Trying to use every social media platform going
To try and get the word out there as much as you can, you may think that you should get your content everywhere. Wrong. It is far more beneficial to get your content in places that your target market is, than just putting it out all over the shop. Work out the kind of person who is interested in your content and work out where to find them – don’t just push your work in people’s faces and expect them to love it.
Forgetting about old posts
Just because you wrote a post a year ago, that doesn’t make it irrelevant. People will still relate to what you’ve written. Ok, it may need a bit of updating – maybe your photography has improved or your writing style has changed – and that’s totally fine. Revitalise your old posts and continue to promote them – they were interesting once, they’ll be interesting again. I have a popular posts widget in my sidebar to really make the most of this, as new readers gradually come on site they may be completely unaware of previous posts that have been really popular in the past. It’s about encouraging people to spend more time on your blog, rather than just reading a post and heading off.
Again, it’s about encouraging people to spend more time on site. A website that is difficult to navigate doesn’t make people want to stay on it! Having clear categories, a search bar, clear font and an attractive layout are all easy ways of giving your visitors a better experience.
I’m actually quite bad for this. One thing I’ve noticed that a lot of great bloggers have is set posting days, i.e. they will post on a Wednesday and a Sunday and therefore their readers know when to expect new content. However, I mostly work on a creative basis – when something comes into my head, I want to write about it there and then and to be honest, I don’t really want to change that.

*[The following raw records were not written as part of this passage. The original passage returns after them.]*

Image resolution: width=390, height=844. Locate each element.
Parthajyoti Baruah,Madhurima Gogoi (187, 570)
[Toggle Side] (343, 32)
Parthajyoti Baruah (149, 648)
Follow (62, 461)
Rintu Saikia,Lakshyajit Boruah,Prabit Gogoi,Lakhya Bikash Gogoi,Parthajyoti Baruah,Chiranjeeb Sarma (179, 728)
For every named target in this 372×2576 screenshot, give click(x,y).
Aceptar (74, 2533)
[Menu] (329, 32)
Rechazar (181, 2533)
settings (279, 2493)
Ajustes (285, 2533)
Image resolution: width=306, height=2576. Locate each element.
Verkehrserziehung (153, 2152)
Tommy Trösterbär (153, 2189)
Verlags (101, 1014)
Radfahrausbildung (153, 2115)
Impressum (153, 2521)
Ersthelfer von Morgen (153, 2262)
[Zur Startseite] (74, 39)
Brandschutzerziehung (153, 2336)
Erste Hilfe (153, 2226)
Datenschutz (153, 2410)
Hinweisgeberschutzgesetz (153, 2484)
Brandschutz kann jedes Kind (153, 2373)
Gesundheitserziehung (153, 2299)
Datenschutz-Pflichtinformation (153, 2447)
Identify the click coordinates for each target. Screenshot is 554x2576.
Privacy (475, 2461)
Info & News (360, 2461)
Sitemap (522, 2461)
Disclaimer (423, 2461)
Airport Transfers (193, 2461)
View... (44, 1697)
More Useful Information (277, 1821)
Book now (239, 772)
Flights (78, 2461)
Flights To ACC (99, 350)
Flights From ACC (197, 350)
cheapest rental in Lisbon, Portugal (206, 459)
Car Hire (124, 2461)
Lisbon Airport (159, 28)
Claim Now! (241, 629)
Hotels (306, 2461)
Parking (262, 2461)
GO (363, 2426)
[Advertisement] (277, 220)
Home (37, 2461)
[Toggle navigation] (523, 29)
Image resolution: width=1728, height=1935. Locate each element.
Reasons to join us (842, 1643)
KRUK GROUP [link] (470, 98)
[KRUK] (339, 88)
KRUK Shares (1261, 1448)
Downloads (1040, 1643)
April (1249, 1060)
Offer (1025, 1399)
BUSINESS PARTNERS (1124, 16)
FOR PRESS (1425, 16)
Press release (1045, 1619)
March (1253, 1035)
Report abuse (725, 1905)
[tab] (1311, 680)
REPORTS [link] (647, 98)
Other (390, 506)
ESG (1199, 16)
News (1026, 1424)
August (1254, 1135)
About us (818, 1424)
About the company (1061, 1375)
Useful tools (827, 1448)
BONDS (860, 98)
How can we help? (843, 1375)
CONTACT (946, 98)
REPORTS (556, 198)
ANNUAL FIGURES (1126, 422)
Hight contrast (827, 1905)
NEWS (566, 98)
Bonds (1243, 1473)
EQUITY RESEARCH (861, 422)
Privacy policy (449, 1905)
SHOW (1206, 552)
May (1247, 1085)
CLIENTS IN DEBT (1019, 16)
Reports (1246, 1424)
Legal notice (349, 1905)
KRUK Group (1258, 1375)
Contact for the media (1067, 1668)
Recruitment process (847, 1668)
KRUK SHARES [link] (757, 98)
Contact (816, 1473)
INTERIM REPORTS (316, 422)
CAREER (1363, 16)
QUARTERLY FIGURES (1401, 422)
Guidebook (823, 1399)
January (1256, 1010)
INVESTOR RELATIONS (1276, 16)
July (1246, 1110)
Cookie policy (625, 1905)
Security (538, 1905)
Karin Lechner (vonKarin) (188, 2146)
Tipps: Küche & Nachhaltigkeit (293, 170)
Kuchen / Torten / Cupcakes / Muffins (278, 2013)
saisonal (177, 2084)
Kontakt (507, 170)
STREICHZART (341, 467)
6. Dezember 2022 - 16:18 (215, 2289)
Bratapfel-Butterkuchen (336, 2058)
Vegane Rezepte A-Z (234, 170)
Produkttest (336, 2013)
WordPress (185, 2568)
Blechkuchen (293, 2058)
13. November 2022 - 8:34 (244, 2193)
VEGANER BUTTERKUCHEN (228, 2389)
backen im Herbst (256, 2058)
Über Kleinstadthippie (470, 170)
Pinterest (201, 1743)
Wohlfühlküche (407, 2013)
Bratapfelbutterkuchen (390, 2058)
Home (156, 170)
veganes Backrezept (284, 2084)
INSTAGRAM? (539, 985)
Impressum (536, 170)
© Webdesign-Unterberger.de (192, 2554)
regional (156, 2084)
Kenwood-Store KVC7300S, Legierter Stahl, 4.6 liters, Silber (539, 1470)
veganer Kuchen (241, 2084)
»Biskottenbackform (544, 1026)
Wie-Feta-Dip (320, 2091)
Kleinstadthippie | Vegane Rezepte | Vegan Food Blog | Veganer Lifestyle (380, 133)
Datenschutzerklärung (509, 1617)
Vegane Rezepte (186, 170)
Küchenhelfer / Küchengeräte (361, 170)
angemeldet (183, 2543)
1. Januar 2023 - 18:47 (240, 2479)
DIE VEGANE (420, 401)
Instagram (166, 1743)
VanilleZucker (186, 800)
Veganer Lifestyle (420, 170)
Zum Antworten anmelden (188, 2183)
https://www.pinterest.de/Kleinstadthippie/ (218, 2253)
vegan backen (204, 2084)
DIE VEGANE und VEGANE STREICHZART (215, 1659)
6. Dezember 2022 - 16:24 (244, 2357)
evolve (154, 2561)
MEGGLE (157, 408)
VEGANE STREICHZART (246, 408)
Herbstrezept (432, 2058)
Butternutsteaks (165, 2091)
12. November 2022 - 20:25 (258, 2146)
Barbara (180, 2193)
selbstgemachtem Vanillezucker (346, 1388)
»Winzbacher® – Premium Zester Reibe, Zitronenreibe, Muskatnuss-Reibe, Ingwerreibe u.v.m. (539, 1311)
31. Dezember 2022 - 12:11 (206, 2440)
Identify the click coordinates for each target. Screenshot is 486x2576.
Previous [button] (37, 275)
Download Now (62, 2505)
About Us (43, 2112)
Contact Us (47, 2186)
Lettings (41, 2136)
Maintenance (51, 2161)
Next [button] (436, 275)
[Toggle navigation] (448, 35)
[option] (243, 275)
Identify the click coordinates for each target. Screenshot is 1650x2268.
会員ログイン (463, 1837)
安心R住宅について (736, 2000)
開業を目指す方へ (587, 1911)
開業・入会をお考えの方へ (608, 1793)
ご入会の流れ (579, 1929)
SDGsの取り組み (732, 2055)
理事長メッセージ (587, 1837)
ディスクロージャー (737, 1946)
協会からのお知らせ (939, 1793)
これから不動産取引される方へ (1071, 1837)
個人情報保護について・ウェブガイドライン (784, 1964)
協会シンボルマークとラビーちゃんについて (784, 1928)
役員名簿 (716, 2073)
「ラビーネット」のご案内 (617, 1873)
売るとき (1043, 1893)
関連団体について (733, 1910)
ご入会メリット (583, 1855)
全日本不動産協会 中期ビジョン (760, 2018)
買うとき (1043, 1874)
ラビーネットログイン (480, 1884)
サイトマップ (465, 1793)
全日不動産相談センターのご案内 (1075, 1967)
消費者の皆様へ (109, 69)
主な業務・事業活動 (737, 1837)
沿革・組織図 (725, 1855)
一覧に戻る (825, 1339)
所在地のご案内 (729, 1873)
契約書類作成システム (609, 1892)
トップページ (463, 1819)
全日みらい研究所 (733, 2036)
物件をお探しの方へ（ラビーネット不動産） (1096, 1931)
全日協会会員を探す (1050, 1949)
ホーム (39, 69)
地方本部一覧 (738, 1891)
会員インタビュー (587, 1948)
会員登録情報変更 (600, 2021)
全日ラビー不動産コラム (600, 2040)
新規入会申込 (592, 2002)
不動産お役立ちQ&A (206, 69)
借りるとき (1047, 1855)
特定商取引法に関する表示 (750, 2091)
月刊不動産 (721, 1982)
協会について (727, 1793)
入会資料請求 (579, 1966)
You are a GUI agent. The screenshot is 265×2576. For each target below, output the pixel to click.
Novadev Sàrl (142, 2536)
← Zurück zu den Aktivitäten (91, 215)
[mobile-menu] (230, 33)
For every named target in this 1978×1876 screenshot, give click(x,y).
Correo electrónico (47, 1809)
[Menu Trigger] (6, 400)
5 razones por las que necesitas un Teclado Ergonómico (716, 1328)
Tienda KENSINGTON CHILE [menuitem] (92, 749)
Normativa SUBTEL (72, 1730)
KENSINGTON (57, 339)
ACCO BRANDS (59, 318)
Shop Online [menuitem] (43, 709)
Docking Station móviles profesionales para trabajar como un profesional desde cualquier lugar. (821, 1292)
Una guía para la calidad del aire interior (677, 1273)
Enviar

But. What I do think is important is not posting every day for a week and then putting nothing out for three weeks.
This all said, one of the worst things you can do in a bout of bloggers’ block is pressurise yourself. It only means you get stuck in a rut. You end up writing for the sake of writing and not producing the content that you want to be producing, or content that you’re not happy with. This will only make you feel worse – believe me, I know. We’ve all done it and we’ve all learnt from it.
Comparing yourself to other, larger bloggers
Another thing I’m a bit guilty of. It’s so hard not to but it’s important to not let yourself get bogged down by the opportunities everyone else seems to be getting. Everybody started somewhere.
Buying followers to keep up with other, larger bloggers
There’s been loads of stuff about this going around lately but I couldn’t not include it. When you see other bloggers getting opportunities with large brands – brands that you want to work with – it can be disheartening. One way to completely ruin this is buying followers. It will ruin your reputation as a blogger. One of things you have to be in the blogging industry is honest.
Expecting views to come to you
To go far in blogging, you’ve got to work hard. If you want to do it because it seems easy or like you don’t have to do much, you’re very much mistaken. Being a blogger isn’t always easy and so if you don’t love it, don’t bother. Don’t expect to do a bit of SEO and watch the page views come rolling in. You have to market yourself and your content in the same way you would a business. Setting goals and putting together plans to get there is very helpful, but remember to not beat yourself up about it.